▶ _Exercise data_
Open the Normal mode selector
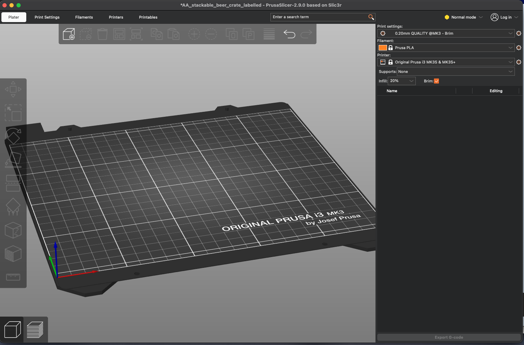pos(463,17)
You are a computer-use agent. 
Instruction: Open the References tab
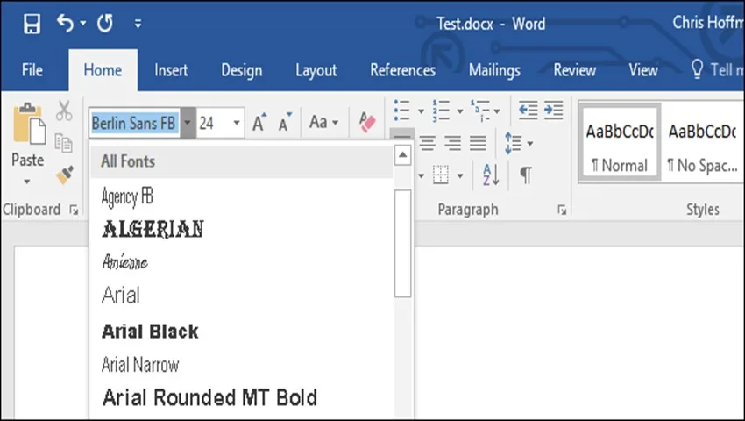pyautogui.click(x=402, y=70)
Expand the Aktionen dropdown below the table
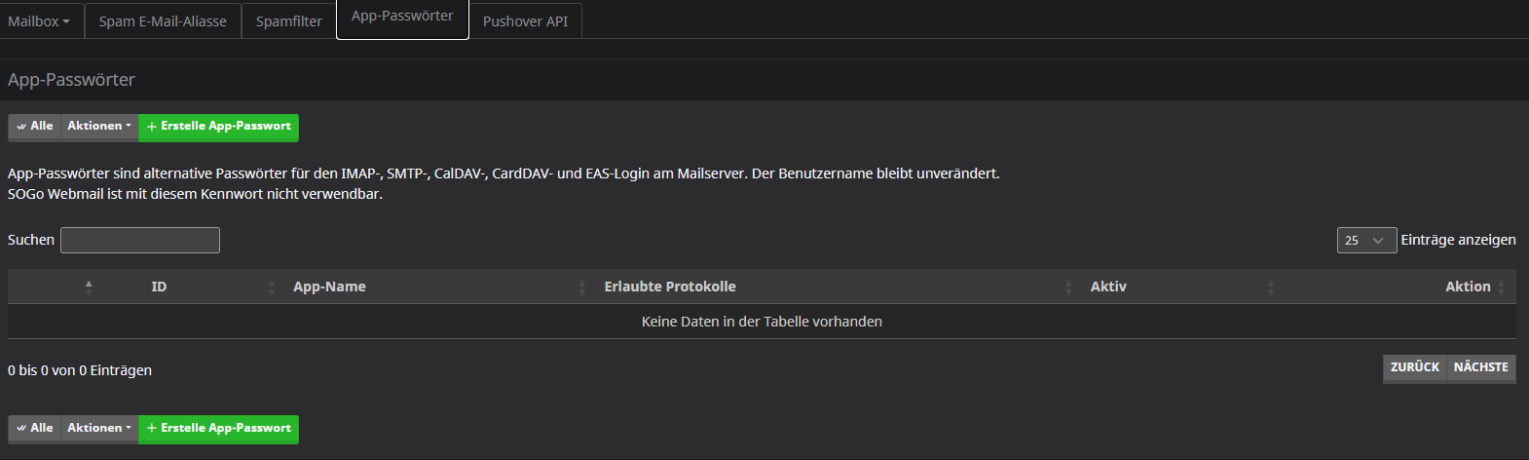1529x460 pixels. point(99,429)
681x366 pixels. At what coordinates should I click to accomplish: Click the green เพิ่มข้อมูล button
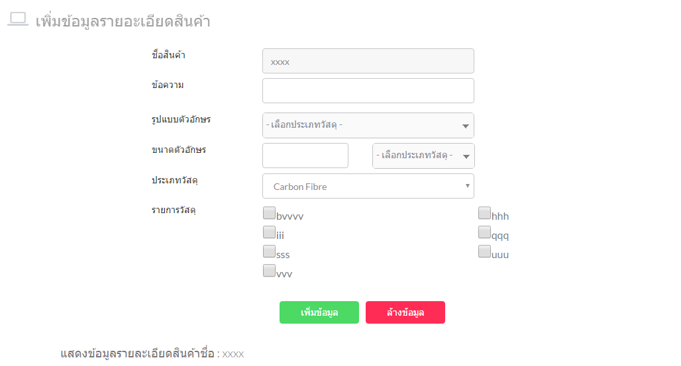click(319, 312)
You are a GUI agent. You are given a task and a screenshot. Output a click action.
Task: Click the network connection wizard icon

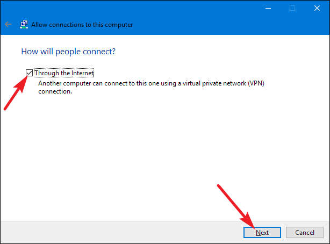tap(24, 24)
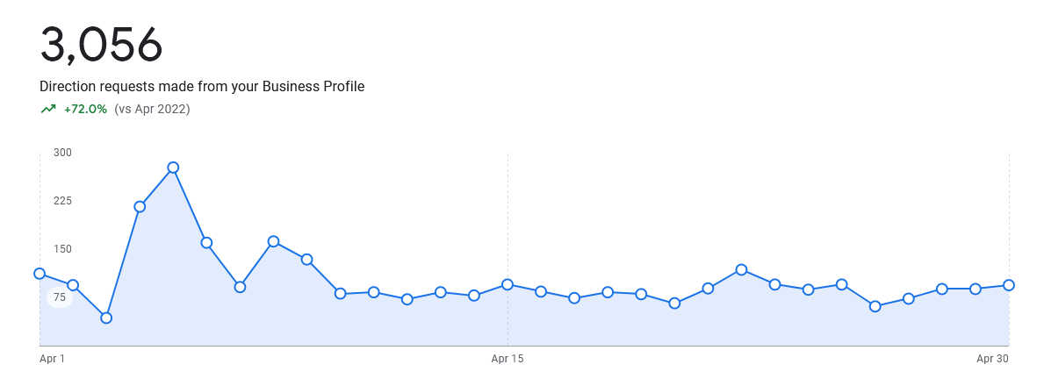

▶ _Aim of the exercise_
Search the entries above for lines containing the word "agent", and copy each one.

▶ _The completed task_
You are a computer-use agent. 
You are a GUI agent. You are given a task and a screenshot. Output a click action.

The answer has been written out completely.